» **EXCERPTED TEXT**:

This study does have some limitations that may affect the interpretation of our findings. First, although sampling was done from different parts of hospitals, no authorization was given for special sections such as operating rooms, emergency rooms, neonatal intensive care units, infection, and cancer wards. The personnel of these wards were too busy to spend time to cooperate with us, and these wards were not safe for non-medical personnel for a long period stay. As previously proven, occupational stress has a positive correlation with the symptoms of PMS. A number of nurses who are more likely to be exposed to stress in these wards were not studied. Second, individuals with PMS were aware about their problems, which might affect their dietary pattern, and were reported differently than controls. Third, in trying to record food intake among nurses over the previous year, both the portion sizes quantification and the consumption frequency may have been subject to remember errors. Therefore, information bias cannot be completely ruled out, and this issue can lead to a dilution of our study results. However, in spite of these errors that can occur with the use of FFQ, they are still considered the best and valid questionnaire for collecting dietary data in the large population. Despite these limitations, this study is among few studies to evaluate the relationship between vegetables intake and PMS occurrence risk.

(Collected data)
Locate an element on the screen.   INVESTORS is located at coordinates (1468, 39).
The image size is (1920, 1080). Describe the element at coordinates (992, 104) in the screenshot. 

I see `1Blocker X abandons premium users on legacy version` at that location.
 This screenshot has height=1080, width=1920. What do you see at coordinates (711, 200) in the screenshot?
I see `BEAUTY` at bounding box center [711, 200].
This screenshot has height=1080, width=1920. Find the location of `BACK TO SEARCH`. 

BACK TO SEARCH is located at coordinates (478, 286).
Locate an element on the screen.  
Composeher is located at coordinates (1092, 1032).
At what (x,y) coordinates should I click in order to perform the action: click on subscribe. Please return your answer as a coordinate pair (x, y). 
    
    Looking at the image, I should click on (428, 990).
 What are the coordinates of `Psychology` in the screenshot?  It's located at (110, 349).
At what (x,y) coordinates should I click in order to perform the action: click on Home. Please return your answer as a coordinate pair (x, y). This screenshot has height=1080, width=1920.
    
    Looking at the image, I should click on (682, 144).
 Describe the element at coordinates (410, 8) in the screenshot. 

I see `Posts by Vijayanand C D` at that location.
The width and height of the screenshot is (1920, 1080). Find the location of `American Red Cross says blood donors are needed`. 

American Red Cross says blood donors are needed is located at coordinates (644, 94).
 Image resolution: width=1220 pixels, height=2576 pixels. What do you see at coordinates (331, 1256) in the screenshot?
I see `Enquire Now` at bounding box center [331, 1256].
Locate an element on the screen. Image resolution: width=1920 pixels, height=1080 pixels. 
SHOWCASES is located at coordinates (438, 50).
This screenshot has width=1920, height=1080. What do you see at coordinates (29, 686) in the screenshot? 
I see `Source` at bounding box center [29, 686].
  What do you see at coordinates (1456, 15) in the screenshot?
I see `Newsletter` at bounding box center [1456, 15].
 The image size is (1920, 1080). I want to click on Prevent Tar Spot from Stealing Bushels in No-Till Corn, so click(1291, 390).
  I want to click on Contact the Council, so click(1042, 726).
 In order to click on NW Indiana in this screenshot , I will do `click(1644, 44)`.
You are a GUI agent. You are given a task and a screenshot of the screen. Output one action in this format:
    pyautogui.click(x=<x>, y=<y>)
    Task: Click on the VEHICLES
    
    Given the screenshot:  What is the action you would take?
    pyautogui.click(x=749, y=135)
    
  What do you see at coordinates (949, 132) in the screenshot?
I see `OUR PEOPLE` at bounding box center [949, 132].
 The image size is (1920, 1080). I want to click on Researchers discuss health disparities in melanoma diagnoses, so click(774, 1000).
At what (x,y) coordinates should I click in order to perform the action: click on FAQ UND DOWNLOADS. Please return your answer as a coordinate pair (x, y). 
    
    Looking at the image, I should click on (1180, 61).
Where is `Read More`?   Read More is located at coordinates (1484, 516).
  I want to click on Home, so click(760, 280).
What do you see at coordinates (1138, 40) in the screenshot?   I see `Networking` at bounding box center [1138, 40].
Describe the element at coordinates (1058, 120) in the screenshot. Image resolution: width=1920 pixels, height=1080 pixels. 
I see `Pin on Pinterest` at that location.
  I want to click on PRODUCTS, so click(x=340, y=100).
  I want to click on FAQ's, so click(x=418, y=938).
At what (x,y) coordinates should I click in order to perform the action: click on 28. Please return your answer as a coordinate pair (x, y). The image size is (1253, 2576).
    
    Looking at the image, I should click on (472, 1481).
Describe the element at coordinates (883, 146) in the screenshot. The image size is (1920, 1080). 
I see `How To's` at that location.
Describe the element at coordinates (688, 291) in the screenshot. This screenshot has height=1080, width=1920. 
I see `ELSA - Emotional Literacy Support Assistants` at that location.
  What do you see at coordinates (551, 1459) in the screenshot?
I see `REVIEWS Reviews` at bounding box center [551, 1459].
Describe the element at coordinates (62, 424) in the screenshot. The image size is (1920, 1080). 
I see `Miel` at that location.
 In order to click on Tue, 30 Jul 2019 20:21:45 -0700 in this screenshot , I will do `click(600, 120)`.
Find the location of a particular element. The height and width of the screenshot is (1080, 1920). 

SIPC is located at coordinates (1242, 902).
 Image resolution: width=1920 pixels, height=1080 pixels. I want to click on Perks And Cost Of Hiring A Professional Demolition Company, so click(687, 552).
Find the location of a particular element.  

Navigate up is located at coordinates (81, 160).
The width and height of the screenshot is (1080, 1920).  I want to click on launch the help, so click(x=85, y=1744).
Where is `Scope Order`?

» **TO DO**: Which questionnaire does the excerpted text call the best and valid one for collecting dietary data in a large population? Please answer in a few words.

» **ANSWER SPACE**: The FFQ.